Financial management is a vital aspect of business management often overlooked by a practice.
I work with dental businesses and break their business into seven key areas. Despite what I am presented with, I never skip a section – it is always the financial management that is lacking in a practice.
Here are my top tips:
1. Know what is coming out so you can set a target for what needs to come in. A simple list in Excel of what is going out every month is essential. You will have fixed costs and variable costs. You need to move as many of the variable costs into fixed costs to help you when setting targets for turnover and profit.
2. Use your accountant’s bookkeeper every month. Gone are the days of sending off your receipts once a year. You need to have a firm finger on what is going on. You also need to be able to react to any changing situations fast. Look what happened with Clearstep – many are still working out how that affected them financially, as they have only their bank balance to go on. I do not advise that you, yourself as a dentist, spend hours every month inputting figures into Sage or Quick Books – your time is best spent being a dentist and leader. If your accountant does this for you, they can send you your balance sheet and profit and loss statement each month too, as well as highlight any areas that have seen a rapid change.
3. Have a forecast. Now you have your list of variable and fixed costs you can start to forecast ahead. It is very easy to do as you will be able to see what percentage your overheads are compared to gross. If you will be increasing your gross turnover your costs will go up for materials, lab bills and so on. Forecast also helps you to set a target for the business so that it is in profit, confirm how much it costs to run each treatment room per hour and much more. It is essential information and is a once a month task.

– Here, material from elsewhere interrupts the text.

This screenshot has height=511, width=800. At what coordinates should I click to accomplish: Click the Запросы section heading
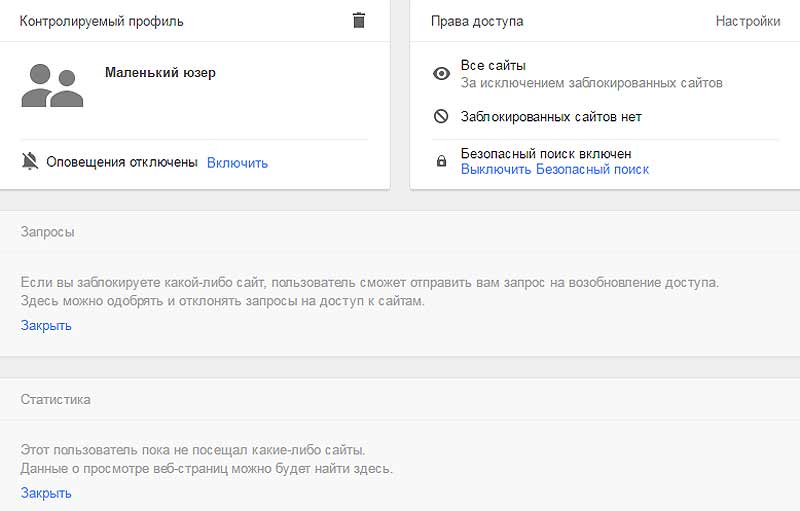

4. Audit to ensure your fees are correct. This is often the problem with financial management – the numbers do not add up due to the clinical systems. One example would be general dental practitioner orthodontics. I see this all the time. The frequency that patients are brought back for refinements and wire changes (when the courses for the systems themselves, do not recommend such frequency) causes the dentist’s hourly rate to deplete quickly. This often results in no profit for offering the treatment and sometimes the practice doesn’t even break even.